Q.   What should I do if I receive more than one set of voting materials?

 

A. You may receive more than one set of voting materials, including multiple copies of this proxy statement and multiple proxy cards or voting instruction cards, if your shares are registered in more than one name or are registered in different accounts. For example, if you hold your shares in more than one brokerage account, you will receive a separate voting instruction card for each brokerage account in which you hold shares. Please complete, sign, date and return each proxy card and voting instruction card that you receive in order to cast a vote with respect to all of your Company shares.

Q.   Who is paying for this proxy solicitation?

 

A. The Company will pay for the entire cost of soliciting proxies. In addition to these mailed proxy materials, our directors and officers may also solicit proxies in person, by telephone or by other means of communication. These parties will not be paid any additional compensation for soliciting proxies. We may also reimburse brokerage firms, banks and other agents for the cost of forwarding proxy materials to beneficial owners.

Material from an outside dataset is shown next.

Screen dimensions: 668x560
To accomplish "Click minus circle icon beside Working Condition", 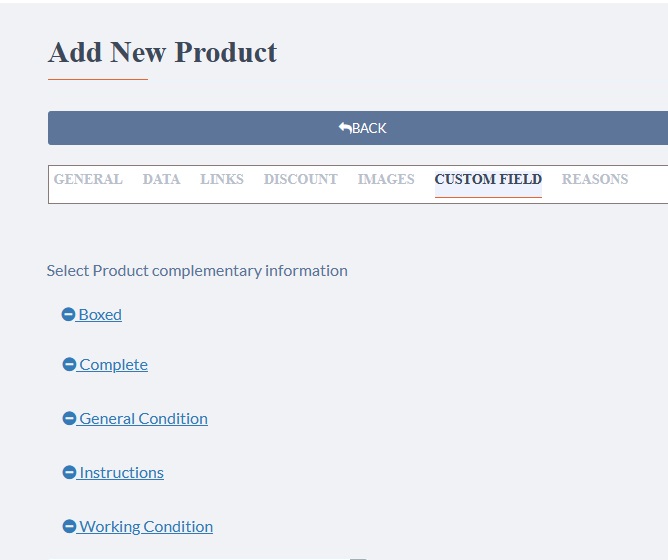I will [x=69, y=526].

Q.   Who can help answer my questions?

 

A. If you have questions about the proposals or if you need additional copies of the proxy statement or the enclosed proxy card you should contact:

Clean Energy Special Situations Corp.
c/o Graubard Miller
405 Lexington Avenue, 44th Floor
New York, NY 10174
Attn: Raghu Kilambi
Telephone: (212) 818-8800

or

Advantage Proxy, Inc.
P.O. Box 13581
Des Moines, WA 98198
Attn: Karen Smith
Toll Free Telephone: (877) 870-8565
Main Telephone: (206) 870-8565
E-mail: ksmith@advantageproxy.com

You may also obtain additional information about the Company from documents filed with the SEC by following the instructions in the section entitled “Where You Can Find More Information.”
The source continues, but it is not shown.